Work to be completed: Go through the data below and repeat it exactly, skipping each picture.

Material provided:
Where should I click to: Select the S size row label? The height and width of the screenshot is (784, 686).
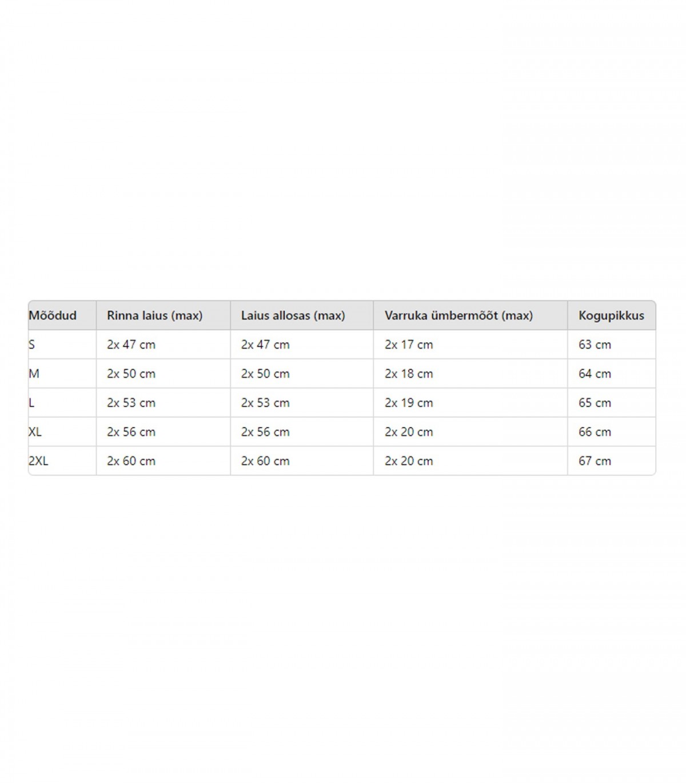(32, 345)
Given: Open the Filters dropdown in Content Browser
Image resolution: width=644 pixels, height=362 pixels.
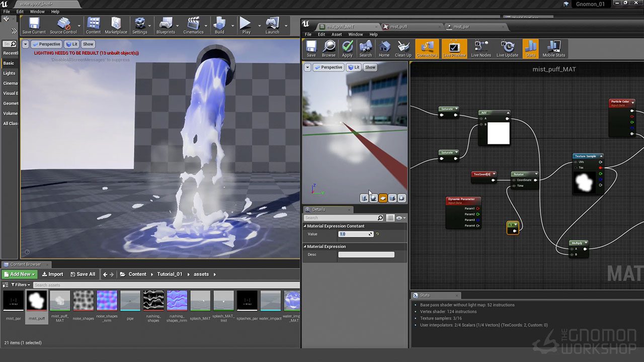Looking at the screenshot, I should 20,285.
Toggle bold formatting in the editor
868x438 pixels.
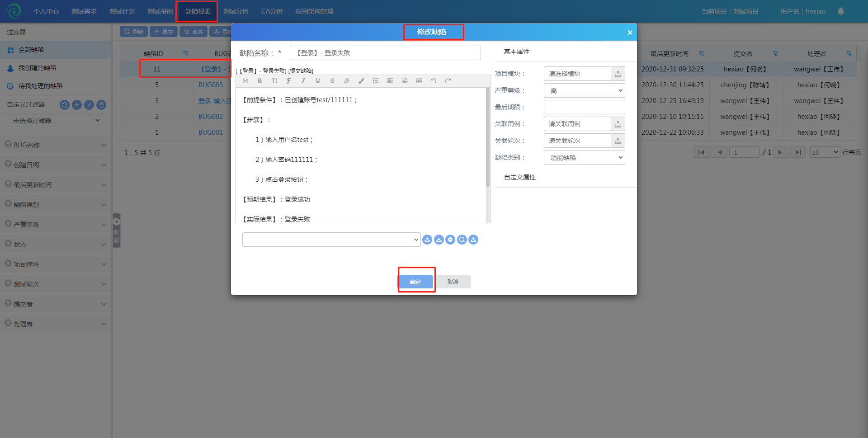259,81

Written solution:
Where should I click to: Select the S size row label? The height and width of the screenshot is (784, 686).
(32, 345)
Given: Open the Filters dropdown in Content Browser
Image resolution: width=644 pixels, height=362 pixels.
Looking at the screenshot, I should 20,285.
Toggle bold formatting in the editor
868x438 pixels.
259,81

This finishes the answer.